Is youth adversity associated with baseline and change over time in depression/anxiety symptoms for all intersectionality profiles?

The fit of the conditional multiple group model was acceptable (online Supplementary Table S4). For all intersectionality profiles, the presence of youth adversity compared to an absence of such, was associated with higher mean depression/anxiety symptoms at baseline (age 11–12-years) (online Supplementary Table S5). Youth adversity was only negligibly associated with a different rate of change over time in these symptoms, except for in two profiles. Specifically in these profiles (detailed below), there was weak evidence to suggest that youth adversity, compared to an absence of youth adversity, was associated with a decrease in change over time for the male, lower SES, high hyperactivity/inattention profile, and with an increase in change over time for the female, lower SES, and high hyperactivity/inattention profile. Figure 2 shows the estimated average latent trajectories for each intersectionality profile in the presence of youth adversity, compared to an absence of youth adversity. To aid interpretation, visually – the effect of youth adversity on baseline symptoms can be considered as the distance between the dashed and solid lines at school Year 7, within each panel. The effect of youth adversity on the rate of change over time can be considered as the degree to which the dashed and solid lines are non-parallel, within each panel.

Figure 2. Effect of youth adversity on average depression/anxiety symptoms trajectories by intersectionality profiles.

Note. SES: socio-economic status. Y axis: depression/anxiety symptoms total observed score. School year corresponds to the following average ages: 11–12-years (Year 7), 12–13-years (Year 8), 13–14-years (Year 9).

Does the association between youth adversity and depression/anxiety symptoms (at baseline and their change over time) differ across intersectionality profiles?

The conditional multiple group model showed an improvement in terms of BIC compared to the single group models (online Supplementary Table S4). This provides model-based information to suggest that the association between youth adversity and the latent growth factors differs across intersectionality profiles at an omnibus level.

Parameter estimates of the conditional multiple group model are reported in online Supplementary Tables S5 and S6. The effect of youth adversity on baseline symptoms was highest for the male, lower SES, high hyperactivity/inattention intersectionality profile (b = 2.318, s.e. = 0.521), and was lowest for the female, low SES, low hyperactivity/inattention intersectionality profile (b = 1.106, s.e. = 0.329). As noted for research question one, although the evidence is weak, the results suggest that the effect of youth adversity on the rate of change over time may differ across intersectionality profiles and is not uniformly associated with an increase in the rate of change over time.

To what extent is the association between youth adversity and depression/anxiety symptoms (at baseline and their change over time) moderated by gender, SES, and hyperactivity/inattention, and their intersections?

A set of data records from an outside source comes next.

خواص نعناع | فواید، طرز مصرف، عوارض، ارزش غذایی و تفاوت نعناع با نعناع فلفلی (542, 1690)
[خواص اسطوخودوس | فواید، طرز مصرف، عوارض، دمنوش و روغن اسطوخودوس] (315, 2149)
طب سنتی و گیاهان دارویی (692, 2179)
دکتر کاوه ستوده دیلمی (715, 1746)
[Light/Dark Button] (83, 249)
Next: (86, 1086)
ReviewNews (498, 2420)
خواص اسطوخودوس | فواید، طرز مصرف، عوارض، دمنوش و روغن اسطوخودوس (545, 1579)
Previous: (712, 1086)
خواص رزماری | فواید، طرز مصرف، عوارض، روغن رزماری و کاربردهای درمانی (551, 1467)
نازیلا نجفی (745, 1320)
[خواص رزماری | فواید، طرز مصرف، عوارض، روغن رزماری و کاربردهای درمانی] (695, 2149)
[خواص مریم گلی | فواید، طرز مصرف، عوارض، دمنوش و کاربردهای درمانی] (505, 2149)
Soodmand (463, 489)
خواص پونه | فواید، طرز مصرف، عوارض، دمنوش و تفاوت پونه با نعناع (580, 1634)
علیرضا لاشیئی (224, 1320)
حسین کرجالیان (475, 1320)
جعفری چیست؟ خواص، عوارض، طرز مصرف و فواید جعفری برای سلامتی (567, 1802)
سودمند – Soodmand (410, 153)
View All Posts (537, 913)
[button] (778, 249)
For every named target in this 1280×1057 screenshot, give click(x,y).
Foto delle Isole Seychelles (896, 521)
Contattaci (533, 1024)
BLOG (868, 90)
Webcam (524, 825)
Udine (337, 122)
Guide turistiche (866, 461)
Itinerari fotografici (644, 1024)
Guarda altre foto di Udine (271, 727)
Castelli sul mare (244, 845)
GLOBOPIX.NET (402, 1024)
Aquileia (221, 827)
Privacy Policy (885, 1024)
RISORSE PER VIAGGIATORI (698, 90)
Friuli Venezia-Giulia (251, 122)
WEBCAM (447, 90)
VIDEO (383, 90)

Compound parameter estimates for assessing the moderating effects of the individual characteristics (weighted main effects) and their intersections (weighted interaction effects) are shown in Table 3. There was some, albeit notably weak, evidence for moderation effects in the association between youth adversity and change over time in depression/anxiety symptoms (discussed here for effect sizes greater than half a standard deviation, indicated in bold typeset in Table 3): The first was for a gender by SES interaction. The difference between the estimates for lower SES females (b = 0.169, s.e. = 0.196) and males (b = −0.307, s.e. = 0.200), was 0.543 s.d. greater (s.e. = 0.311, 95% CI −0.042, 1.153) compared to the difference between the estimates for higher SES females (b = −0.008, s.e. = 0.069) and males (b = 0.209, s.e. = 0.067). This reflects a greater moderating effect of gender at a lower level of SES than at a higher level of SES.

Table 3. Compound parameter estimates of youth adversity as a predictor of the latent growth factors of depression/anxiety symptoms

N, number of individuals; SES, socio-economic status.

Values in bold typeset reflect effect sizes greater than half a standard deviation, referred to in the main text.

Note: N = 4441 (with intersectionality profile and youth adversity data).

Compound parameter estimates specified using the maximum likelihood estimates derived from the multiple group model of youth adversity as a predictor of the latent growth factors of depression/anxiety symptoms (online Supplementary Table S5), weighted by intersectionality profile sample size. s.e. and bias-corrected bootstrapped CI from 1000 draws. Weighted pooled standard deviations used for calculation of standardized estimates. Results were substantively unchanged where missing youth adversity data was imputed (10 datasets, N = 4448).

a Average effect of youth adversity on depression/anxiety symptoms at baseline (age 11–12-years).

b Average effect of youth adversity on change over time in depression/anxiety symptoms.

The second was for a gender by SES by hyperactivity/inattention interaction. The difference between the estimates for lower SES females (b = 0.507, s.e. = 0.437) and males (b = −0.626, s.e. = 0.372) compared to higher SES females (b = −0.163, s.e. = 0.171) and males (b = 0.028, s.e. = 0.028) was 1.254 s.d. greater (s.e. = 0.737, 95% CI −2.189, 0.134) for high hyperactivity/inattention, than it was for the difference between the estimates for lower SES females (b = 0.036, s.e. = 0.198) and males (b = −0.104, s.e. = 0.029), compared to higher SES females (b = 0.029, s.e. = 0.077) and males (b = 0.029, s.e. = 0.077) for low hyperactivity/inattention. This reflects a greater moderating effect of gender and SES at a high compared to a low level of hyperactivity/inattention.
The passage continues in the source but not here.